> Provided passage
+++++

Friday, April 29, 2016

ZorbaTHut Talks Multicore!







Keep up with the amazing progress that we’ve made with Multicore Rendering in RIFT with this latest update from Lead Rendering Engineer Ben “ZorbaTHut” Rog-Wilhelm!


Hello Telarans!

As many of you know, we’ve been working hard on upgrading Multicore Rendering. Now that we’ve implemented improvements, let’s talk more about multithreading as it pertains to Rendering in RIFT. Warning: a lot of this is technical talk and may not be suited to all readers – some may want to escape back into RIFT to experience the changes directly rather than read about them! For our fellow techno-geeks, let’s continue…

In terms of the code that runs on your computer, “rendering” can be roughly split into two parts; “deciding exactly how to render stuff” and “sending those render commands to the graphics card.” Both of these tend to be expensive, and RIFT, as with most other games, used to do all of that work in a single thread. Note that while I’m dividing this into two parts, the actual rendering process isn’t a simple matter of doing one part followed by another – the “render” process consists of both interleaved in a very complicated matter.

With the exception of the newest rendering interfaces, all modern rendering APIs effectively require developers to send render commands to the graphics card on a single thread. There’s not much we can do to affect this. “Multicore rendering” therefore involves mostly the first step, but with respect to the limitation of the second step.

+++++

> Dataset entries
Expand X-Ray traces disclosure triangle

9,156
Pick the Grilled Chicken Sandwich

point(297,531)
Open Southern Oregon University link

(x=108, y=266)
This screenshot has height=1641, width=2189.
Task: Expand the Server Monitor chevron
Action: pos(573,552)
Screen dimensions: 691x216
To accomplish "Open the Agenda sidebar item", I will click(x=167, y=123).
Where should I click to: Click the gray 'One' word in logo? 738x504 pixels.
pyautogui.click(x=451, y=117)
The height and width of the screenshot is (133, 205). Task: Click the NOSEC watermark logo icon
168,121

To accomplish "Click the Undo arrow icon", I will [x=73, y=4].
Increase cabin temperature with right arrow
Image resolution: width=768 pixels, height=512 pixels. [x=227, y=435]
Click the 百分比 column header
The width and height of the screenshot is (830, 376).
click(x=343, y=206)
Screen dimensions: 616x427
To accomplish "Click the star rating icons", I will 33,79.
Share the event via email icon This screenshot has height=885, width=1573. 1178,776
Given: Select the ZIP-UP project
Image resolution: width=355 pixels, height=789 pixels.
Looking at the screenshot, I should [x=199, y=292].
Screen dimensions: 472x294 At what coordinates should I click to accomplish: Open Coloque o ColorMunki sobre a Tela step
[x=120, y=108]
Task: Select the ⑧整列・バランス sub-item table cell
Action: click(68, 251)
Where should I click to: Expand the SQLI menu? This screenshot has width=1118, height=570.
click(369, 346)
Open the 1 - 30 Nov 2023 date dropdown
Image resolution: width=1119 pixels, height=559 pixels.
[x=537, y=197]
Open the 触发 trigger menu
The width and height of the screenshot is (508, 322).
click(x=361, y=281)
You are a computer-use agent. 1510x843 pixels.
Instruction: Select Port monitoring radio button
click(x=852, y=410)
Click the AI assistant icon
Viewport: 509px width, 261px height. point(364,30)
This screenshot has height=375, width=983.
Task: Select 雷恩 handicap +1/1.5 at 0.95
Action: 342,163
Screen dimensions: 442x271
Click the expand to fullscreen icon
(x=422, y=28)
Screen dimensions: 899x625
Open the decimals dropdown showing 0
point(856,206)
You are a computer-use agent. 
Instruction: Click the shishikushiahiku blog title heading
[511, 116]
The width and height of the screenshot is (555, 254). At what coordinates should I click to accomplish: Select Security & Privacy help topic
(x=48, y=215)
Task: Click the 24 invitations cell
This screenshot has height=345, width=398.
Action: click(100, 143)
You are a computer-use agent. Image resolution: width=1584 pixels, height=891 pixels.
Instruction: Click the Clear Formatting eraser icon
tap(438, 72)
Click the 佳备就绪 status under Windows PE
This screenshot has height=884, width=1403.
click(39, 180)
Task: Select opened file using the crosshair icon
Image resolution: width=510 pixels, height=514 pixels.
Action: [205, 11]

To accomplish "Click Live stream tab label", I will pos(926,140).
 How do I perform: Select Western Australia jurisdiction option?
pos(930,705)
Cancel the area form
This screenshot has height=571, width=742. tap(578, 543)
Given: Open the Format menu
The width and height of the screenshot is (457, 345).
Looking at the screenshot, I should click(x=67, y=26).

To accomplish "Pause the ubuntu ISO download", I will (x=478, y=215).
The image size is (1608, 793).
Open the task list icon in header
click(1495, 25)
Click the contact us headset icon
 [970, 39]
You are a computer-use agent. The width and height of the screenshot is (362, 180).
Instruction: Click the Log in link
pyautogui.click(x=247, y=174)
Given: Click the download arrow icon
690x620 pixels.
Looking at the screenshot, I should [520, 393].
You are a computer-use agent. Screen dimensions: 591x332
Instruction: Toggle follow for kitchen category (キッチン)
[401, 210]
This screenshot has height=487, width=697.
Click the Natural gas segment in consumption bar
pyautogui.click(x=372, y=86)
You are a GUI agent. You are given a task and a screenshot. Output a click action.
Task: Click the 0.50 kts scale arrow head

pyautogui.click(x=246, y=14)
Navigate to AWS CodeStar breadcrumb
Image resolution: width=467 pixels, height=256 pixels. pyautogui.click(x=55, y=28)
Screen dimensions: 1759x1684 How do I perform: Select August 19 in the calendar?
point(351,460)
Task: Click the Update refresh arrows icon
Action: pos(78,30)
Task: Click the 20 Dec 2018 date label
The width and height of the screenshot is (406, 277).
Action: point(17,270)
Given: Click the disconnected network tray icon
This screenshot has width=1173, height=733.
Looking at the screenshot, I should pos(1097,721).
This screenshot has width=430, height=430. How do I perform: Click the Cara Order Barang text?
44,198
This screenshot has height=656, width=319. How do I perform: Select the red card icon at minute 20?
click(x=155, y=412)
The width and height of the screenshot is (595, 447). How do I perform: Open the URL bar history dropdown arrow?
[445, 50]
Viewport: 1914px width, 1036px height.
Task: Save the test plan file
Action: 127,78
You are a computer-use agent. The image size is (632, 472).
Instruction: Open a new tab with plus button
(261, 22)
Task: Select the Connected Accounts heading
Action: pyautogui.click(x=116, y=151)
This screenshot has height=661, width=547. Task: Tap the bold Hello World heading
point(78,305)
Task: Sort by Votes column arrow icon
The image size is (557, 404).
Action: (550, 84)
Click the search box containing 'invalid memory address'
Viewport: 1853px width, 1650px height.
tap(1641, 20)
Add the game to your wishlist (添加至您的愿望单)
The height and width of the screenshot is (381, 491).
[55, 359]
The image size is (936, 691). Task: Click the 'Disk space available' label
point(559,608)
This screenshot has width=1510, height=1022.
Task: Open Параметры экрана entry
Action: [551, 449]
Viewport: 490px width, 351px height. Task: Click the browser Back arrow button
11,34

+++++

> Exercise goal
From the multicore rendering post, quote the passage starting at "In terms of" and ending at "very complicated matter.".

> The answer
In terms of the code that runs on your computer, “rendering” can be roughly split into two parts; “deciding exactly how to render stuff” and “sending those render commands to the graphics card.” Both of these tend to be expensive, and RIFT, as with most other games, used to do all of that work in a single thread. Note that while I’m dividing this into two parts, the actual rendering process isn’t a simple matter of doing one part followed by another – the “render” process consists of both interleaved in a very complicated matter.